Here it is in its entirety:

limit.maxIDLength:
  - value: 255
    constraints: {}

The entire upgrade was done after we ran a backfill and were unable to stop workflows from the UI due to bugs in the UI (the version was quite old).

Before the upgrade, I had manually removed the namespace and cleared all associated tables from Postgres and let auto-setup recreate the default namespace. Something residual must have been left over.

@tihomir any way to escalate this?

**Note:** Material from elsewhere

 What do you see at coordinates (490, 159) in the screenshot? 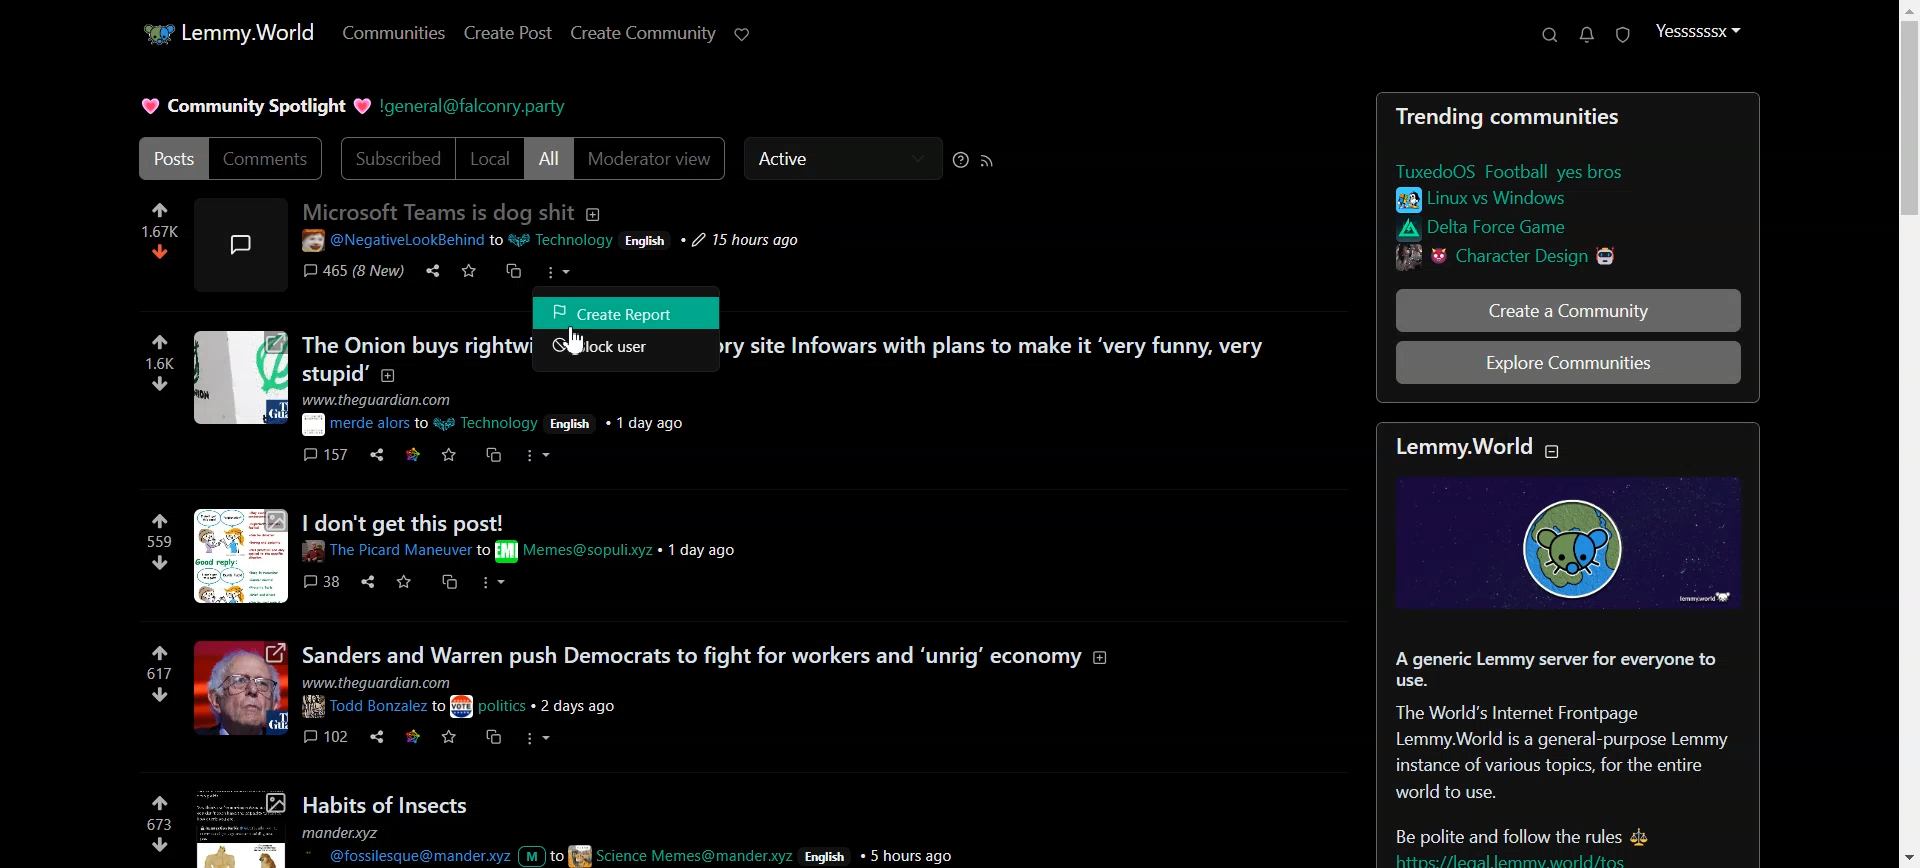
I see `Local` at bounding box center [490, 159].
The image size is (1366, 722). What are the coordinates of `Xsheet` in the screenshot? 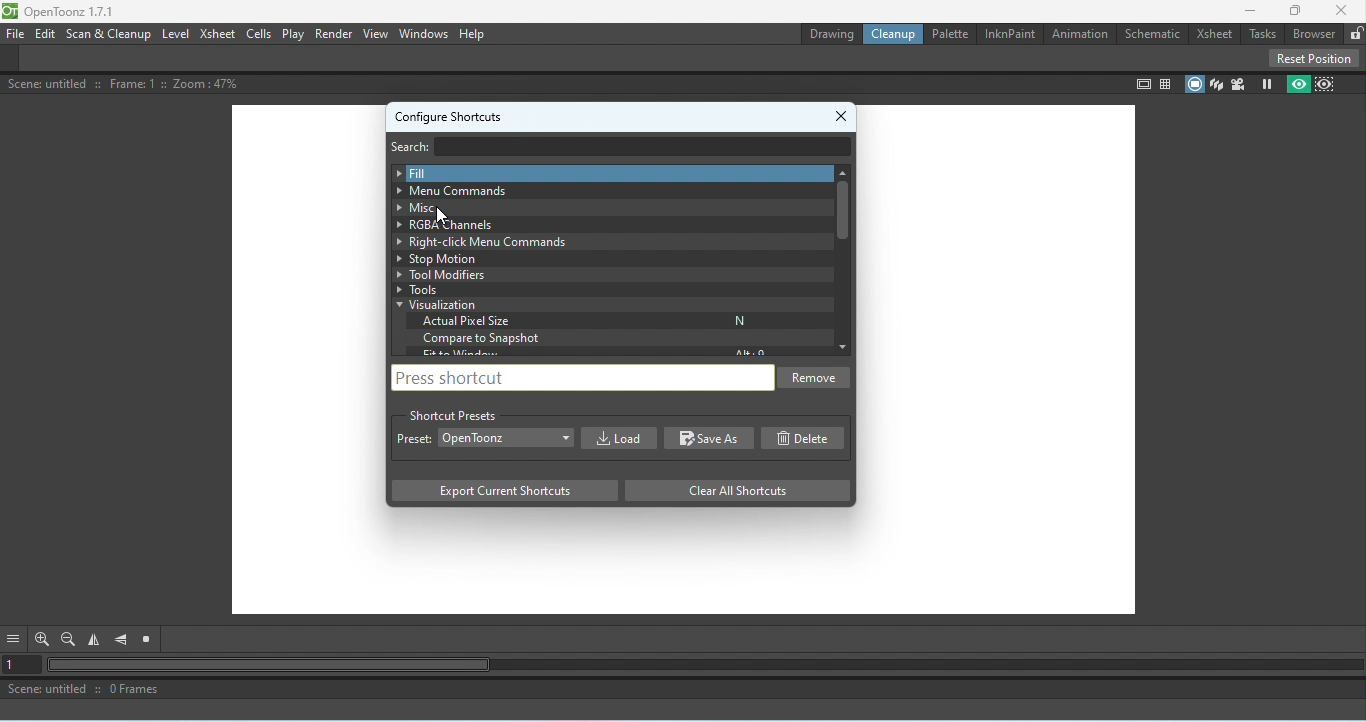 It's located at (218, 34).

This is happening in our production environment.

Just looking to terminate whatever process is hitting the following query 11k times a second :confused:

SELECT task_id, data, data_encoding FROM tasks WHERE range_hash = $1 AND task_queue_id=$2 AND task_id >= $3 AND task_id < $4 ORDER BY task_id LIMIT $5

Mitigated by clearing the tasks and task_queues tables, but I’m worried this is going to rear its ugly head in the future again.

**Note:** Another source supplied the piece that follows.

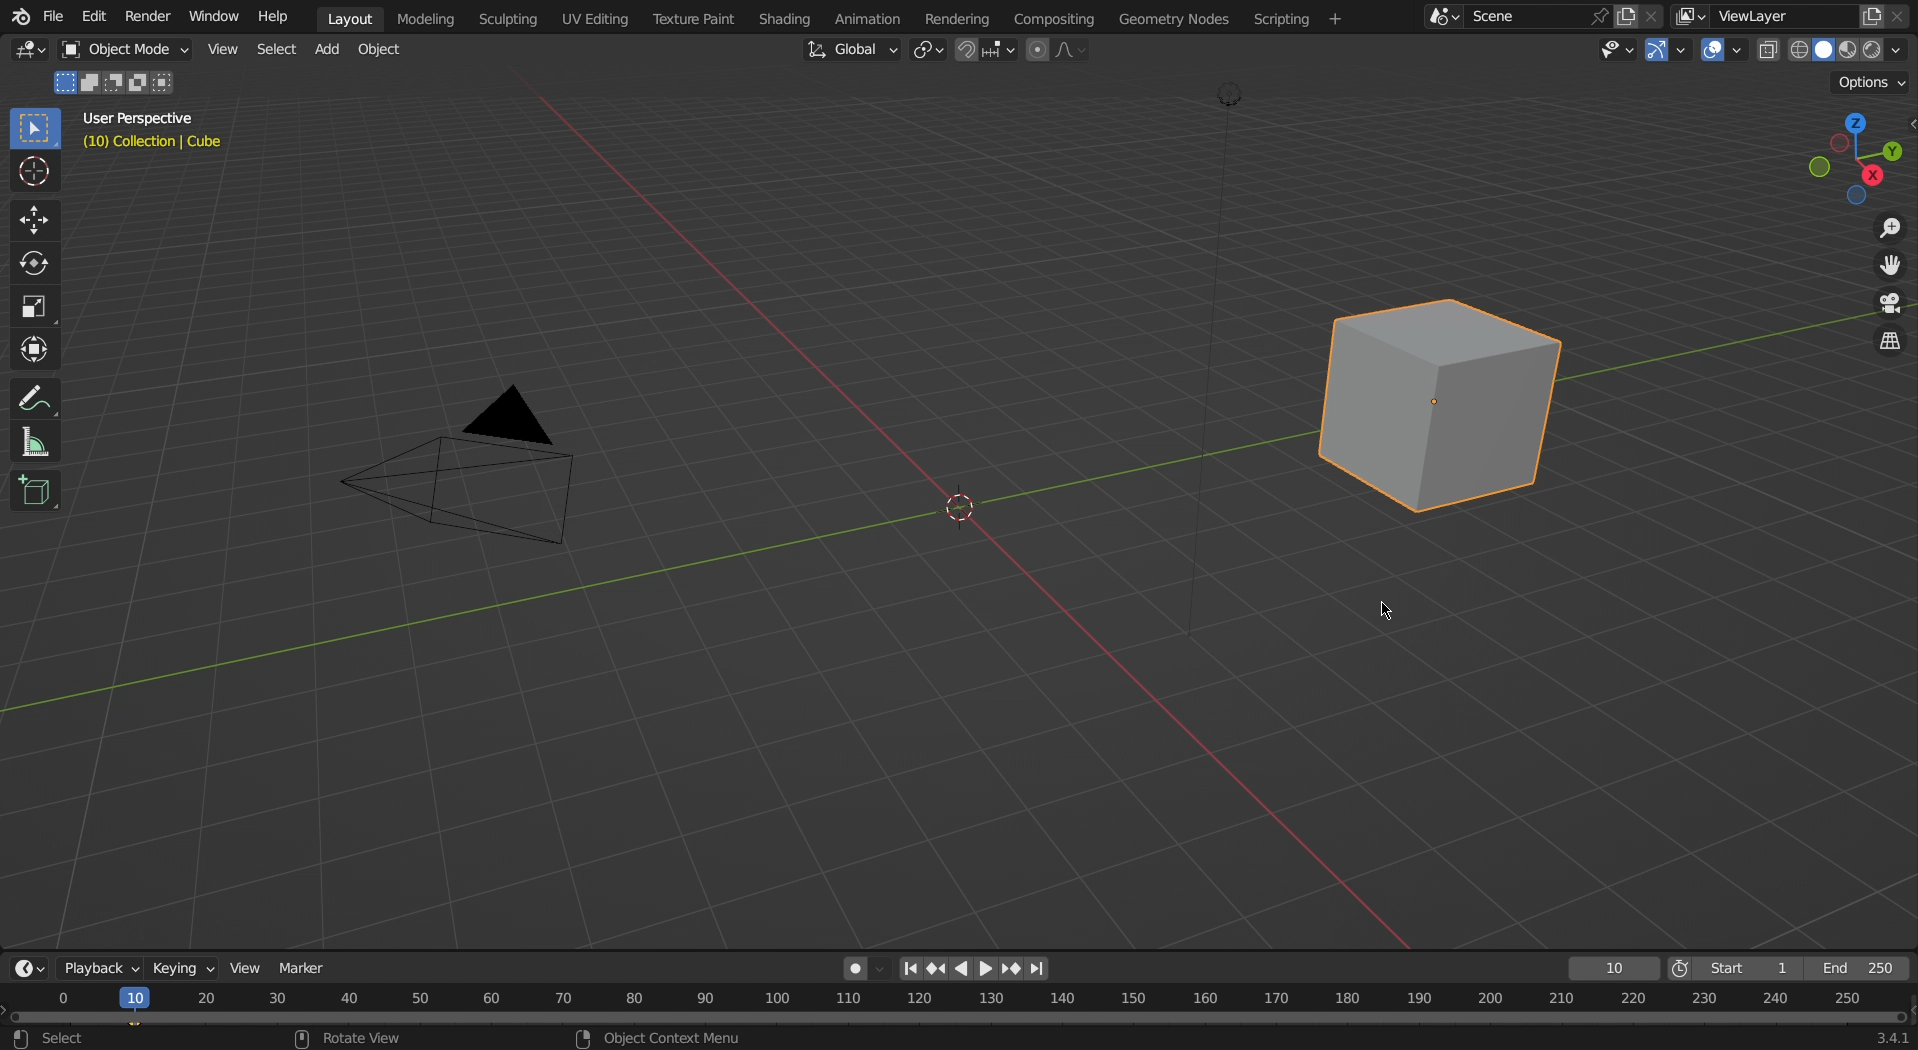 The image size is (1918, 1050). What do you see at coordinates (1660, 14) in the screenshot?
I see `colse` at bounding box center [1660, 14].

Im not sure exactly what happened during your deploy as you keep adding more info in each post :slight_smile: This is fine as I undestand frustrating situation. Why did you clear your db after upgrade? you should run upgrade scripts imo and follow sequential upgrade process as described in docs. Maybe would help if you can compile exact steps you performed and we can try to find time to zoom this week to go over it. Also note we cannot provide production level support in community. For that please consider using Temporal Cloud

@tihomir Following up here.

The issue still persists even if we clear the tasks and task queues. We ended up even moving the visibility store to a fresh RDS database instance.

We suspect the root causes are the new schedules we added around the same time as our upgrade. The schedules create new tasks to be executed in the future, and the server polls for these tasks more and more times a second. As of now, it’s back to polling 3395.94 times/sec.

Our schedules were created using your tutorial. We have one that runs every minute, and removing this schedule actually flatlines the growth in calls/sec, so I believe it’s something on your end that’s incessantly creating more and more tasks to be polled.

Any ideas?

Schedules are implemented as Temporal workflows, which rely on long polling, which is pretty efficient.

@maxim I agree that it’s efficient, but my concern is how come the polling is taking up 80% of the Postgres database’s CPU and happening 3k times a second? Have you seen this before? My Schedule cron is defined via * * * * * (every minute).

Any updates here, and can your team please look into it? Thanks!

AFAIU, you mentioned that you upgraded 5 minor versions in one go. That’s not something we support, you’re supposed to go through every minor version.

Other than that, it’s a bit hard to understand what happened from the limited information you’ve given. Is the situation still happening? Can you provide a count of open workflows and schedules? Anything apparent in the tasks table?